The above rule has several advantages over the usual ever-expanding list:


  1. The rule is simple and uncomplicated. So much so that even TEENAGERS can understand it.
  2. It selects one parent to be the disciplinarian: either Mom or Dad. That way there is no separate court of appeals.
  3. There is no need to elaborate on specific do's and don't's. If something is not going to make Daddy/Mommy happy, then it is wrong.
  4. It is designed to maximize parental satisfaction and not cater to a child's creative casuistry.
  5. It allows the parent a very wide latitude in determining which behaviors are and are not acceptable and whom to blame for the disruption.
  6. You don't have to care about who did what to whom. What counts is how it makes YOU -- the designated parent disciplinarian -- feel.
  7. Instituting this makes you look and fell feel smarter than both Dr. Spock AND Mr. Spock.

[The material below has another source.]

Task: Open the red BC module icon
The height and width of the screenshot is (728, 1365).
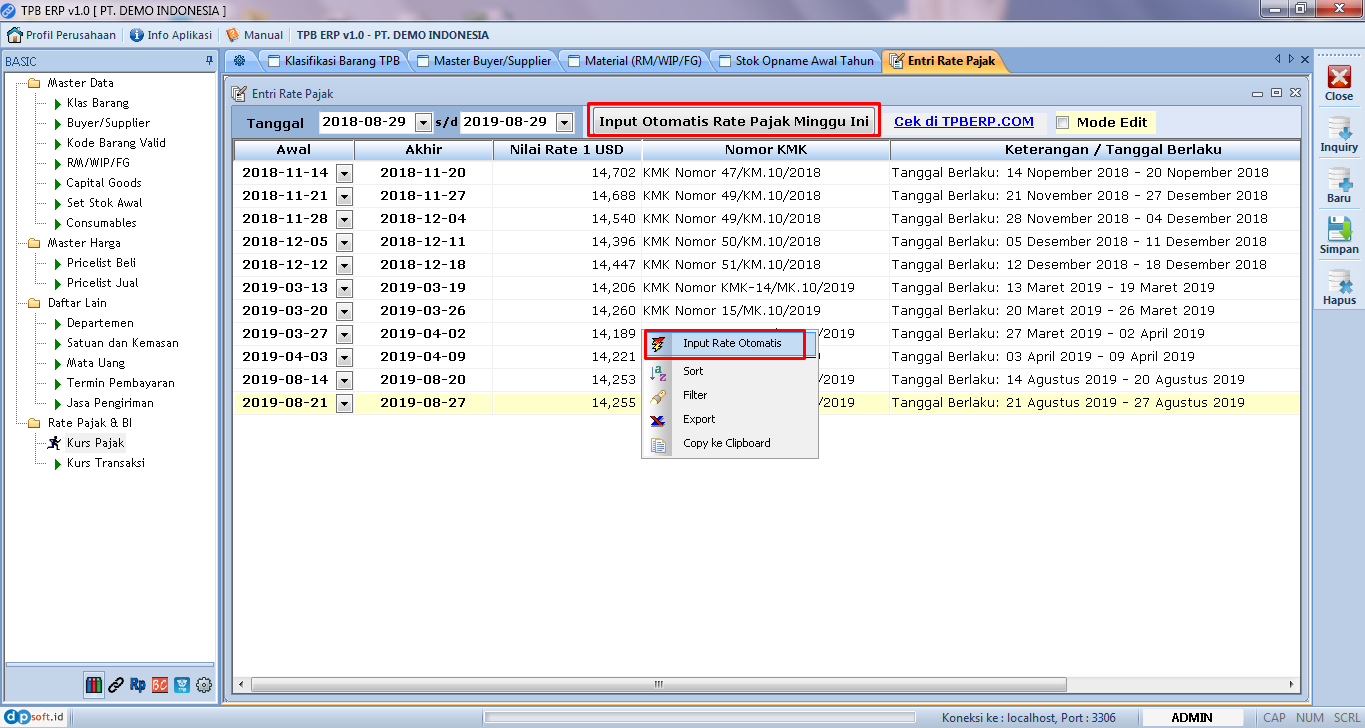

Now, on to Sippo's Pizza Paradox:

When you get a round Pizza Pie, it may have 6, 8 or even 12 slices.
In any case as you and your cohorts eat the pizza, you will inevitably reach a point where eating one more piece from either one side or the other of the remaining pie will leave you with half of a pizza.

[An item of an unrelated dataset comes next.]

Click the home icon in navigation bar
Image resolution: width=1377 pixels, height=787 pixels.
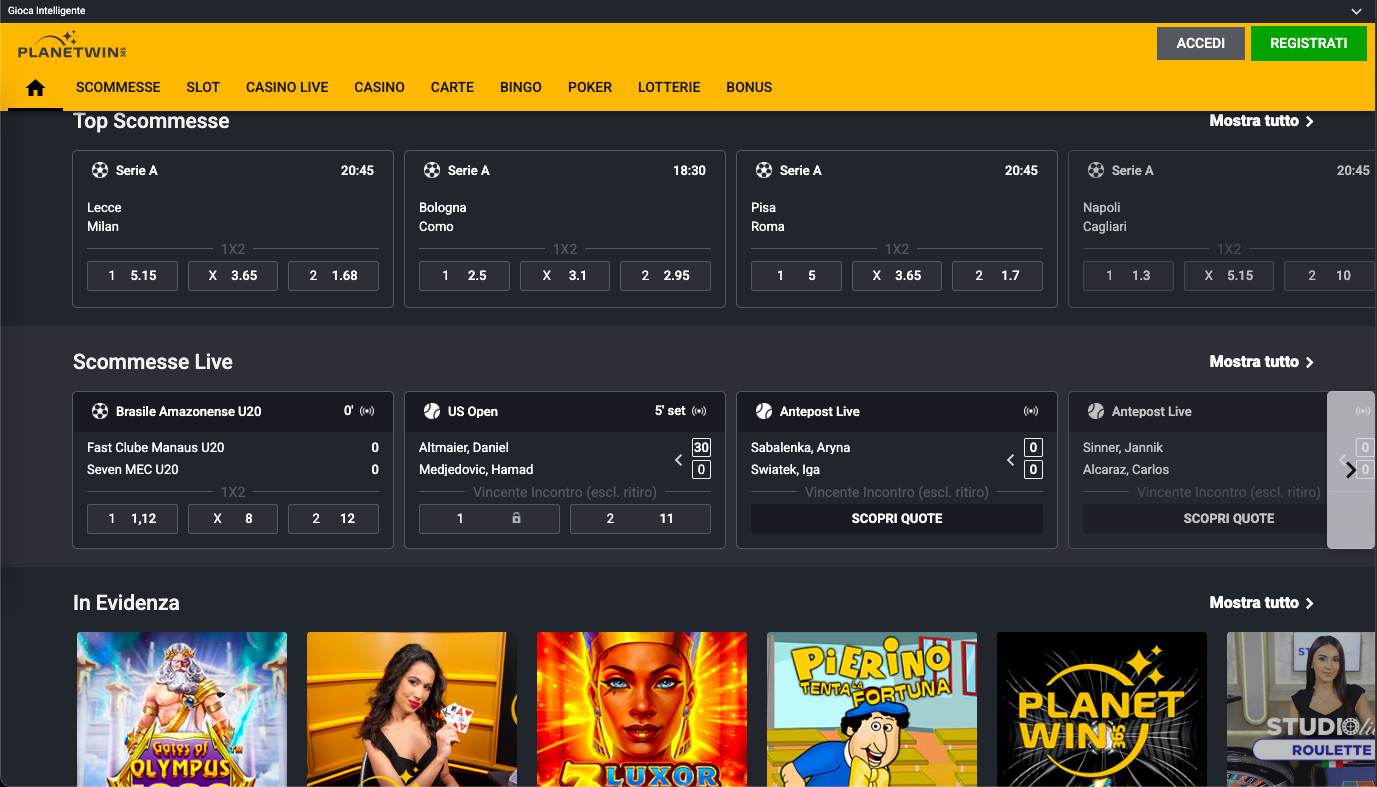35,88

The Paradox: Invariably the two pieces from which you can choose will be of different sizes!


In other words, taking either a larger or smaller amount from the same partially eaten pie will leave you with the same amount at the end: half a pizza. I know this sounds crazy, but like every rule of nature, this one always applies. I think it is a variation on the Banach-Tarski Paradox:

http://en.wikipedia.org/wiki/Banach-Tarski_paradox

Pay attention next time when you get a pizza.

BTW, there is a solution to the Sippo Pizza Paradox: Eat the Bigger Piece and you will still have half a pizza left! By eating the bigger piece, you make your pizza larger!

Finally we have Sippo's Lawyer Joke. There is a story behind this one. When I was teaching the US Army Flight Surgeon's Course section on Chemical Warfare back in 1984, we had a woman in the class from the Southern California National Guard who was also a practicing attorney in Los Angeles. The folks in the class were teasing her about being a lawyer and one guy told this joke:


Q. Do you know why they are thinking of using lawyers instead of white rats for medical experiments?

A. Because there are more lawyers than there are white rats!


I overheard this exchange as I was setting up my notes and I chimed in. "No, the joke is okay, but it needs multiple punchlines reaching a climax." And on the spot, I told Sippo's Lawyer Joke:


There are three reasons why we should use lawyers in medical experiments instead of white rats:



  1. There are more lawyers than there are white rats.
  2. You don't get as attached to them.
  3. There are certain things that white rats will refuse to do!

The reason I bring this up is that 6 years later in 1991, I took my children to see the movie Hook starring Robin Williams as a grown-up Peter Pan. During a banquet sequence, he told my lawyer joke! I was incensed! Flattered. But incensed! It was a great joke, and now HE would get the credit for it. Well, this is my opportunity to tell everyone where that joke REALLY came from. I am not looking for royalties. I just want to set the record straight.